Their next game will be at home on Thursday, against Los Angeles. The Dodgers swept Chicago, ensuring that those futile lovable, cuddly Cubbies will go yet another season without a World Series appearance (this makes it 63 straight years) and that they’ll begin a second century since they last won the Series.

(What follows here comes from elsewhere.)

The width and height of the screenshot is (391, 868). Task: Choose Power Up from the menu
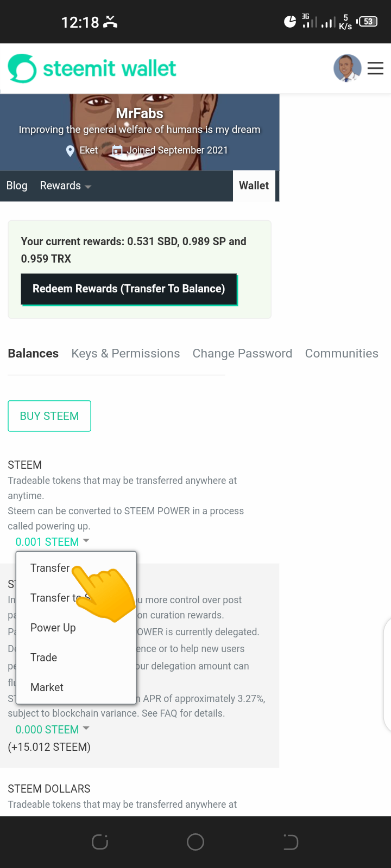coord(53,628)
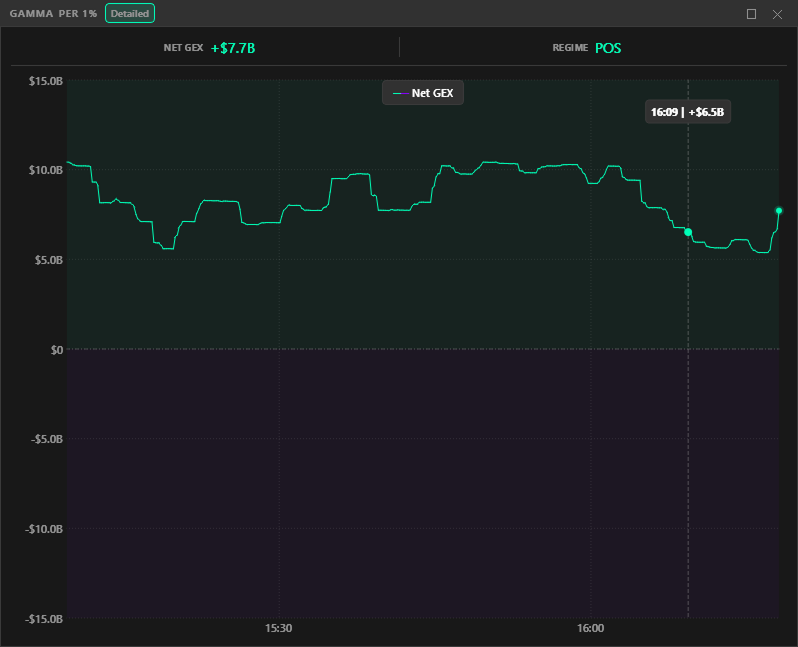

I know that Linkmeister has a strong rooting interest in the Dodgers, and suspect he’ll be commenting here soon. I’m looking for the Phils to avenge the awful NLCS events of 1977 and 1978, particularly the top of the 9th of Game 3 in 1977 (emphasis in original):
DODGERS 9TH: Baker grounded out (third to first); Monday grounded out (second to first); DAVALILLO BATTED FOR YEAGER; On a bunt Davalillo singled to second; MOTA BATTED FOR RAUTZHAN; Mota doubled to left [Davalillo scored (error by Sizemore; assist by Luzinski), Mota to third]; Lopes singled to third [Mota scored]; ground ball off turf-seam hit Schmidt in knee and caromed to Bowa who apparently threw to 1B in time; Froemming said safe; Lopes was picked off first but was safe on an error by Garber [Lopes to second]; Russell singled to center [Lopes scored (unearned)]; Smith grounded out (pitcher to first); 3 R (2 ER), 4 H, 2 E, 1 LOB. Dodgers 6, Phillies 5.Neither the strange Schmidt-Bowa play—and yes, the throw did beat Davey Lopes to the bag—nor the botched pickoff was the worst event of that inning. No, it was that “double” off the bat of Manny Mota. All season long, manager Danny Ozark had replaced Greg Luzinski in left field with defensive specialist Jerry Martin when the Phils led in the late innings. Inexplicably, The Bull was still on the field with the good guys leading 5-3, two outs, and nobody on base. After Vic Davalillo’s bunt single, Mota hit a deep flyball to left. Martin would have been standing at the wall to make the game-ending catch, but the slow Luzinski was still on the move as he reached for it, banged into the fence, and dropped the ball. Calling it a double was extremely charitable to Luzinski (it was clearly an error, though whether to charge it to Luzinski or Danny Ozark remains unsettled), but the play was extremely painful to all of us phans.
Beating the Dodgers in the 1983 NLCS partially made up for 1977 and 1978, but it isn’t enough. They need to be defeated again, here in 2008.
Let’s go, Phillies!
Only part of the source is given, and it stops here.